The band’s CD debut show for their first album “Against the Current” took place Oct. 22 in the Eastman Annex building.
“It was a lot of fun and we got a great response,” the band’s percussionist sophomore Rick Williams said.
The band’s calling card is improvisation, an unexpected quality from a band whose setup includes a violin and a harp. NeoCollage successfully included an improvised song in their show.
“We asked the audience for a theme or an idea,” Williams said. “Someone shouted ‘the Sun!’ so we based [our song] off of that.”
The band thrives off of the unpredictability of their improvised songs.
“You never know how the piece is going to develop,” Williams said.
As Williams pointed out, improvisation was the basis of the band’s formation.
“We started off with improvising because there was nothing written,” Williams said as he described NeoCollage during its early stages in the Eastman practice rooms. “We feel that [improvisation] is a vital part of our roots. It allows you to create songs that you wouldn’t have otherwise been able to write.”
The band’s five members are all Eastman students. Instruments include an electric harp – which is sometimes made to sound like a heavy metal guitar – a percussion section that varies from rock drum set to marimba to hand drums, a viola, a violin and a bass.
The strange and varied sounds of the band’s music stem from its eclectic musical roots. The band’s influences come from Motown, funk and soul to alternative rock like Sigur Ros and Coldplay, to jazz.
Interestingly, the band lacks a front man of any sort. The attention of audiences is not focused on any particular member while the band performs. Instead, the band lets different members take control at different times. Since their songs have a flexible structure that leaves much room for change and improvisation, different band members modify songs in the middle of playing.

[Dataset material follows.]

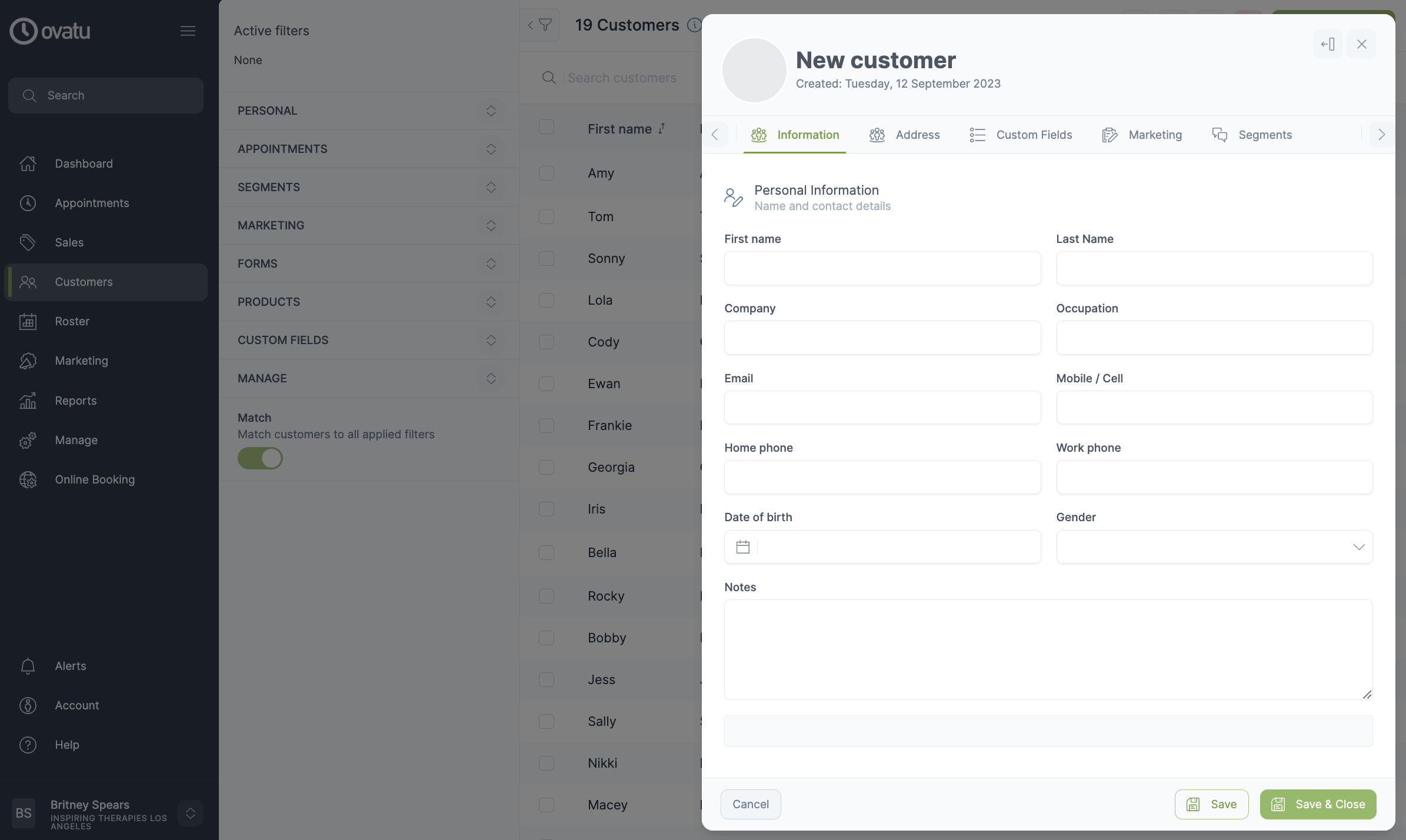Open the Sales section via its tag icon
Viewport: 1406px width, 840px height.
[x=28, y=242]
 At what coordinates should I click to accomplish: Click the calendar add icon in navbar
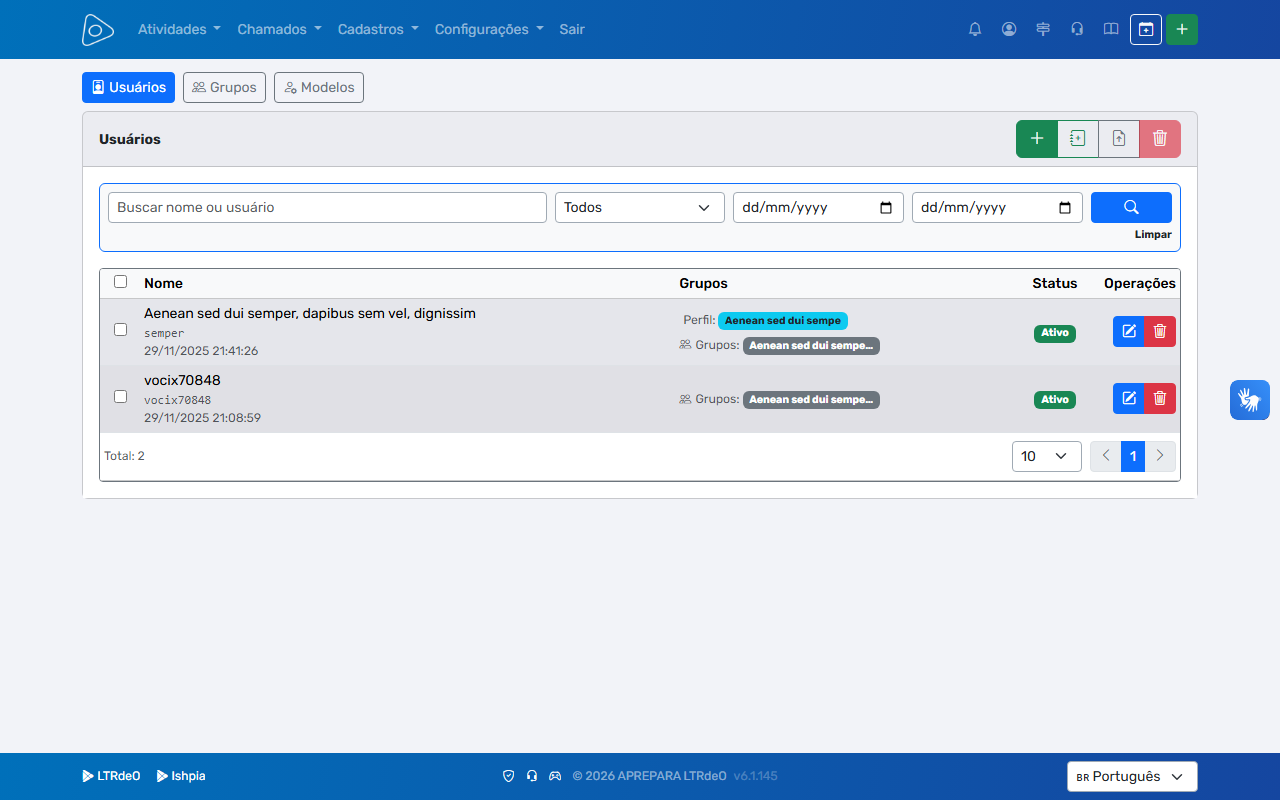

NeoCollage’s debut CD “Against the Current” features all the energy and unpredictability of Saturday’s performance.
“We chose the name ‘Against the Current’ because we feel that our musical style makes us different from most bands,” Williams said.
Indeed, the band’s recorded music is truly against the current of most modern college bands. In one song, titled “Luke’s Groove,” sophomore harp player Megan Bledsoe makes her electric harp sound like it is being played by Jimi Hendrix – as Williams described it.
The band has plans to distribute their CD for $8 at a store called Alternativemusic.com, located on Park Avenue.
As for future performances and recording sessions, the band has no immediate plans.
“This was our first big show,” Williams said with a smile.
Williams hopes to have another show soon.